To improve the quality, reliability, affordability and accessibility of index insurance, the authors make five concrete recommendations in their study.

  • First, the full potential of higher-resolution spatial data and new data products on environmental conditions should be explored. Many possibilities exist to wring more value from satellite data for index insurance – such as pairing data from multiple sensors and or with crop models – and examining those possibilities is a promising opportunity to improve the match between observation and experience on the ground.
  • Second, several opportunities exist to help improve loss detection. For example, this can be done with better crop modeling and new data products enabled by remote sensing, such as higher resolution soil moisture indicators of 100-meter resolution. Additional data sources such as drones and smartphones can be incorporated. Insurers should focus on metrics of farmer welfare as the key objective in insurance design.
  • Third, better on-the-ground data will help bolster the usefulness and quality of insurance programs. Ground-referenced data is essential to evaluate how well a given index relates to a farmer’s reality, and strategically collected data on environmental conditions, crop types, and yields for the areas considered by insurance would help diagnose and improve insurance quality.
  • Fourth, insurance zones can be optimized to better reflect the geographic, microclimatic, and crop-management conditions that influence the productivity of specific landscapes. Within large administrative boundaries, considerable variation can occur due to mountains, rivers and different social customs.
  • Finally, contracts can be designed to accommodate a variety of needs and the inevitability of index failure. Farmers have different needs and a rigid insurance contract window may not always reflect the times of the year a farmer is most concerned about risk as it relates to their production strategies and location. In addition, secondary mechanisms — liked audits — can be put into place to minimize uncompensated losses that can be missed by index errors.
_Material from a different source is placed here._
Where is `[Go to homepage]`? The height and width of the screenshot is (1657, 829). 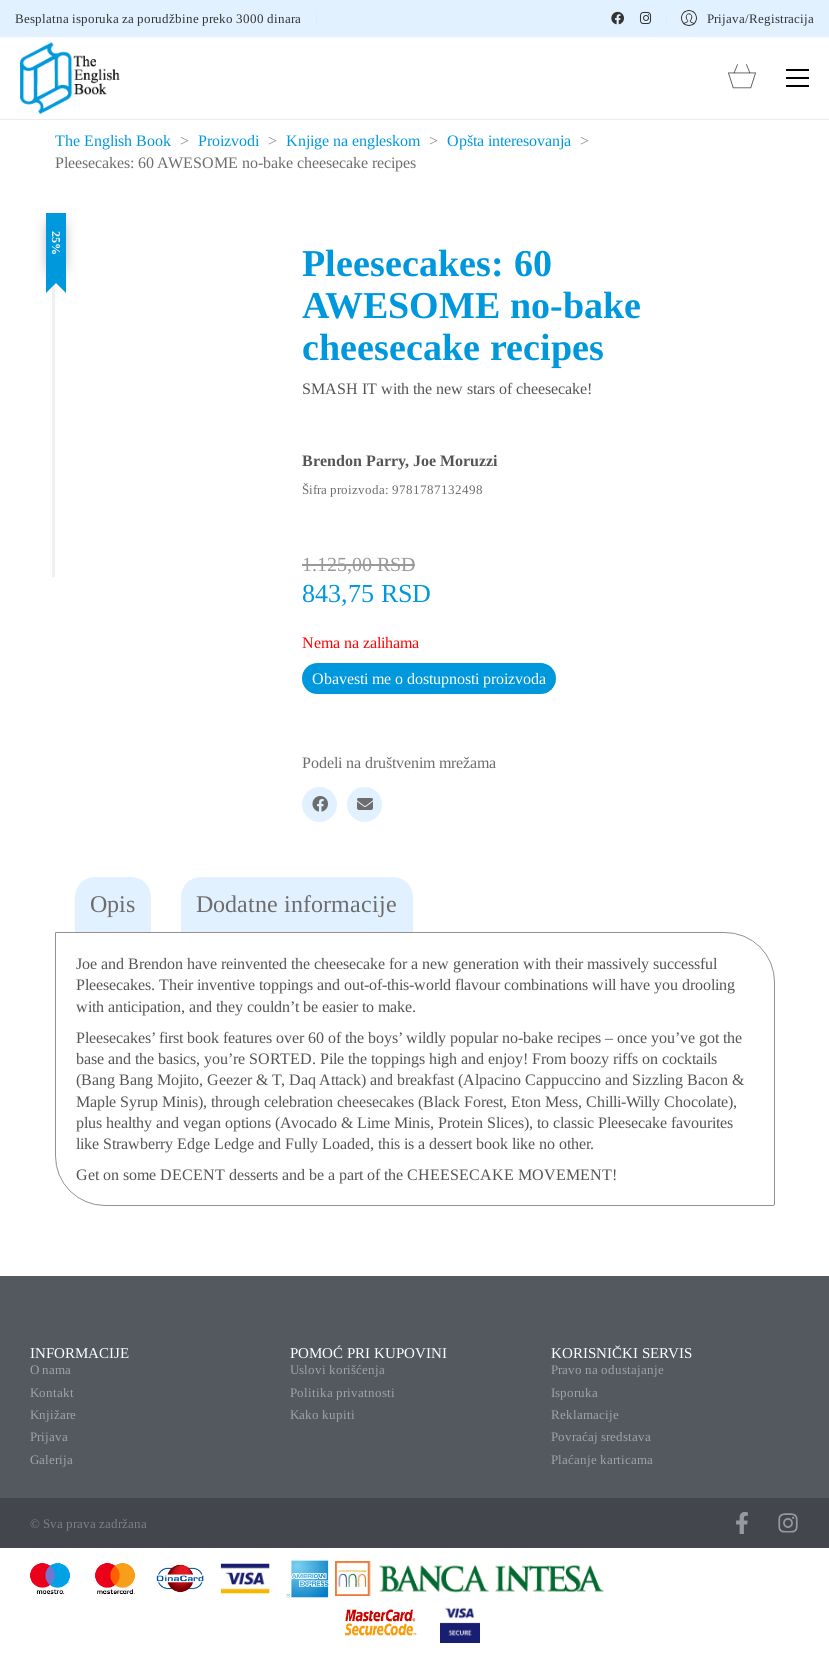 [Go to homepage] is located at coordinates (70, 78).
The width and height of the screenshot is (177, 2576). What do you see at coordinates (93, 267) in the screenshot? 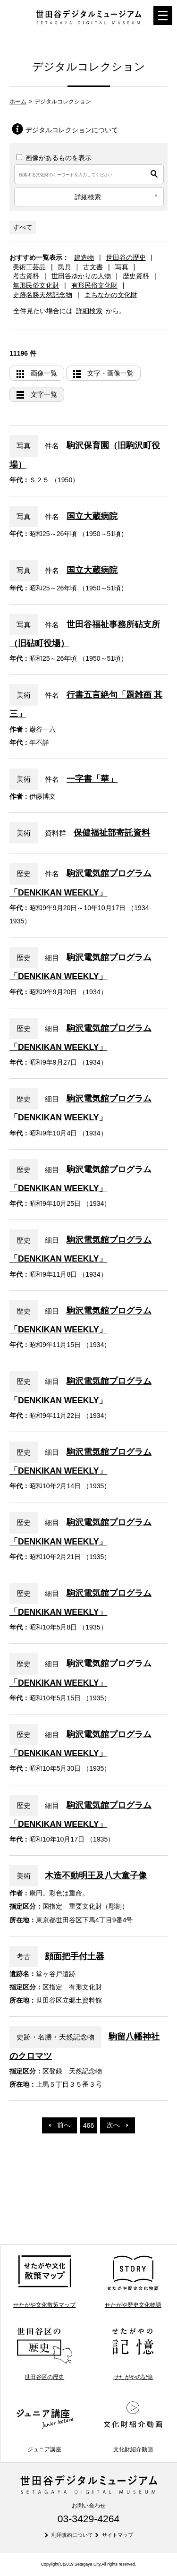
I see `古文書` at bounding box center [93, 267].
In implementing these recommendations, the Alliance’s Ani Ghosh notes the importance of interdisciplinary, researcher-practitioner collaborations. For example, “the advances in economic, remote sensing, and crop modeling led by academic institutions complement CGIAR’s experience in targeting, prioritizing, and scaling out interventions for smallholder farmers that can maximize the impact of index insurance programs,” Ghosh said.

“Overall, evaluating and designing programs to successfully manage risk is a problem with both technical and social dimensions,” the authors conclude. “Although index insurance instruments will not solve all agricultural risk-related problems, they offer a useful form of protection against severe, community-wide shocks when done well.”